▸ Aim of the exercise: Output each record in full, exactly as it stands.

▸ Records for the task:
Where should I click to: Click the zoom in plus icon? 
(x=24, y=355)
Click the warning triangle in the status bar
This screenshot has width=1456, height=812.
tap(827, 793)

▸ Output of the task:
Where should I click to: Click the zoom in plus icon? 
(x=24, y=355)
Click the warning triangle in the status bar
This screenshot has width=1456, height=812.
tap(827, 793)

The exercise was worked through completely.